Recently, he had the plan of signing Chris Bosh once LeBron left Miami, and then quickly matching Dallas’ offer sheet for Chandler Parsons. Thus giving the Rockets a core of Beverly-Harden-Parsons-Bosh-Howard. Good luck finding a nucleus more talented than that. Once LeBron signed with Cleveland, it seemed like a sure bet that Houston would almost instantly transform itself into a top three team in the league. But the plan quickly blew up in Morey’s face. Bosh signed a max deal with the Heat. And then surprisingly, Morey decided to let Parsons go.
Morey didn’t think Parsons is a star, and according to Morey, once the Rockets missed out on Bosh, it was just not worth paying Parsons over $15 million per season. A trio of Howard-Harden-Parsons could not win a title, in Morey’s estimation. As Morey told SportsRadio610:
“It takes three, at least, three elite players with very little exception, throughout history, it takes three elite players and a good set of players that fit around them. Once Bosh said ‘no’ it put us into another very difficult decision of, is matching Chandler Parsons, do we have a better chance of winning a title by matching it or not matching it. That comes down to a very simple question, is Harden, Howard, Parsons a three that can be a championship three? I actually think it can be. I think Chandler is a great player, getting better. Really really good player, no doubt. But the question is actually: is Harden Howard Parson, is that three a better championship odds than Harden, Howard and the team we can put together with a guaranteed lottery pick trade exceptions mid-level young team improving and continuing to be flexible? That was the very tough decision before us. But I can tell you this, in our opinion it was not close. We are in a better [place] to win a championship by not matching it, once Bosh goes away than by not matching it.”

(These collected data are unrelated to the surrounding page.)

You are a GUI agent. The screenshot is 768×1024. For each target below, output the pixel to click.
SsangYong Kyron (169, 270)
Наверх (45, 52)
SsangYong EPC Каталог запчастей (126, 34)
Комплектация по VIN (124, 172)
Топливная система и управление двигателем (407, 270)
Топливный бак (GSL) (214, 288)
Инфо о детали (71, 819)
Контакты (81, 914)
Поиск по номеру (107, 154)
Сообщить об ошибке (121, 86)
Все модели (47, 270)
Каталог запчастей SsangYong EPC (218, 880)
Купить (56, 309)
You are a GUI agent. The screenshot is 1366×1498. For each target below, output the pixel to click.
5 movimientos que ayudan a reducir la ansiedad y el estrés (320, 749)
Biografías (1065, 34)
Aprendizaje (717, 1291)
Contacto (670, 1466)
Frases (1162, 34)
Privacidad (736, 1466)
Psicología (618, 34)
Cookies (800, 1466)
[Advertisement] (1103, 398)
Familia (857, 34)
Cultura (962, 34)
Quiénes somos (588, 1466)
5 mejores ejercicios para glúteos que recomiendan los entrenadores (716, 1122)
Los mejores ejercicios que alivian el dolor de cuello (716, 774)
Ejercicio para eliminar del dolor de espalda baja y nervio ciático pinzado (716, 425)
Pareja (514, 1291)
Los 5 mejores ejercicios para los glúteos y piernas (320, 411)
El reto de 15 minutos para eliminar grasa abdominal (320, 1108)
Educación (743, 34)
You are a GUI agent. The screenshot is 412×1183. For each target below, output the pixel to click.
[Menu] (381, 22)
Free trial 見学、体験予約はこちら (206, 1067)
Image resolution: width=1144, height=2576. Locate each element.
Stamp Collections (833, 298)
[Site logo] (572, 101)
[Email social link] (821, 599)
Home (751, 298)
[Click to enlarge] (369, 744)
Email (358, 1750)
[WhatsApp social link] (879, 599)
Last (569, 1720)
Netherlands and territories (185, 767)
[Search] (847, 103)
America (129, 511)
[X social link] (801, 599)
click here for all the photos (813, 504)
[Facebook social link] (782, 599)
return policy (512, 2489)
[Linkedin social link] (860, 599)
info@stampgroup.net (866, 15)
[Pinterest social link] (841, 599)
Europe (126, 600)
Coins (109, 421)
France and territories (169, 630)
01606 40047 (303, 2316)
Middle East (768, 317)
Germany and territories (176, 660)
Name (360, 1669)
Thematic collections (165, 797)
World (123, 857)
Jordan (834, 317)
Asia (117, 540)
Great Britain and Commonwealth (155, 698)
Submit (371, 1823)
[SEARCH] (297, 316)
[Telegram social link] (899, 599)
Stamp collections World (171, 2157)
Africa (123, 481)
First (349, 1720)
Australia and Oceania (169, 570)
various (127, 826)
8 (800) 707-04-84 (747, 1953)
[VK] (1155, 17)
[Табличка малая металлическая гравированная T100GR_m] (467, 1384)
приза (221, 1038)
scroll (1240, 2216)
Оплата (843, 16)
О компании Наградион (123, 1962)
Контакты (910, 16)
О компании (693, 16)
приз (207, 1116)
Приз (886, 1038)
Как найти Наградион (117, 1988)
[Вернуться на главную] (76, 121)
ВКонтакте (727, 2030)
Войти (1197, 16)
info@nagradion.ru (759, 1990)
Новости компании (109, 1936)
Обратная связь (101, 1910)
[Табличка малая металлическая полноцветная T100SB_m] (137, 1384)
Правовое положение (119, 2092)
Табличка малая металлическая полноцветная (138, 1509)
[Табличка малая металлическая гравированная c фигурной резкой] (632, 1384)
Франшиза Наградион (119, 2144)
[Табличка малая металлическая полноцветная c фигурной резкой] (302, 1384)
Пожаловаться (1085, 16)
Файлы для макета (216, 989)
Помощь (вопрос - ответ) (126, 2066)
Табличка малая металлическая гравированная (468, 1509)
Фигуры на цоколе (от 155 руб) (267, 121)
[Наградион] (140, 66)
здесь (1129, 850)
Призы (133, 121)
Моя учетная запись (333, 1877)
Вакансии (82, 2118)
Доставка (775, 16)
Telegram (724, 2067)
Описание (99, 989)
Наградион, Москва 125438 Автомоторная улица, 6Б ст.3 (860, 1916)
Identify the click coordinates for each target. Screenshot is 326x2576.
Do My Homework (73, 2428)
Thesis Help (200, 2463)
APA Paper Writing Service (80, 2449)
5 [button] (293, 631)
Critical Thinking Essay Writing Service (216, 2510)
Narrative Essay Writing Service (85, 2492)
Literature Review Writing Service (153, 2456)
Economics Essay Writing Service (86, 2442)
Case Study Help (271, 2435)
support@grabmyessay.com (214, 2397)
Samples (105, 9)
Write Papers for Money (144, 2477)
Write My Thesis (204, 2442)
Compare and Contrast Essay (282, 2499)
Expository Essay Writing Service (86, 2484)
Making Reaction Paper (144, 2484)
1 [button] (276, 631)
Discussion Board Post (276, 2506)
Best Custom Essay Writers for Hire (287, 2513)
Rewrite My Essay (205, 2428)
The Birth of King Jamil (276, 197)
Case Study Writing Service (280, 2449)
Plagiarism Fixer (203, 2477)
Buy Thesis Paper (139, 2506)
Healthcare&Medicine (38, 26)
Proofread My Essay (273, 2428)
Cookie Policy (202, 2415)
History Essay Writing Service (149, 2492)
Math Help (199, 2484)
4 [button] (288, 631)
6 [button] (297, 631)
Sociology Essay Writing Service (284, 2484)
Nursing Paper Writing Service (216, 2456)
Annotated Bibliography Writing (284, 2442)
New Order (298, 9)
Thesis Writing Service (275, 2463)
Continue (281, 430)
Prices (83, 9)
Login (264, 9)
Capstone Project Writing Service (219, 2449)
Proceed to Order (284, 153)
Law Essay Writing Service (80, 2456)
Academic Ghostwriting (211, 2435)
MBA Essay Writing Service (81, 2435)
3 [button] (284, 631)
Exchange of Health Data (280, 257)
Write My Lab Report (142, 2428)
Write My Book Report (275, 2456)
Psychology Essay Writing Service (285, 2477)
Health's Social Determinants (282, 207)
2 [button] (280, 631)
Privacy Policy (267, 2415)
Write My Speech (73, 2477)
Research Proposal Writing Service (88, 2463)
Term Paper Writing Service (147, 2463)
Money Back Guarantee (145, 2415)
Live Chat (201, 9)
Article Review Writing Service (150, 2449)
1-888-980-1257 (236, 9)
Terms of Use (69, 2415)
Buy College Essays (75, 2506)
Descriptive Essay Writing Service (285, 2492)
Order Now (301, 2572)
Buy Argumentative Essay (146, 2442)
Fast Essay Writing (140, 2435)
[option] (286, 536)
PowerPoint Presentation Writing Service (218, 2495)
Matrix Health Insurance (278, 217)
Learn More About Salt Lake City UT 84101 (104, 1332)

Parsons, meanwhile, appears to be offended by how the Rockets treated him in free agency. They publicly sought out a third star, and Parsons thought he was the guy. Think again. Parsons is a very good NBA player, but he’s no star. Morey is right: you’re not winning a title with Parsons as your third best player. Or if you are, it’s because your two best players are Michael Jordan and Scottie Pippen. It’s hard not to laugh when you hear Parsons saying he thinks he’s ready for the role of a star. He’s a jack-of-all-trades type of player who can do a little bit of everything, sort of like Gordon Hayward. I’m not necessarily saying the Rockets should have let him walk. Parsons has a nice game, but maybe Morey only would have kept him in order to flip him and some assets for a star in the future. And as Morey said, Parsons’ deal is pretty much untradeable, so why bother to match the offer?
Parsons should be glad. Dallas is one of the best organizations in the league, and Rick Carlisle is the best coach not named Gregg Popovich. Plus, he gets to play Dirk–a real superstar who knows how to win. And Houston? They took one step back and are probably a fringe playoff team in the West now. Houston fans better hope Morey has another trick up his sleeve.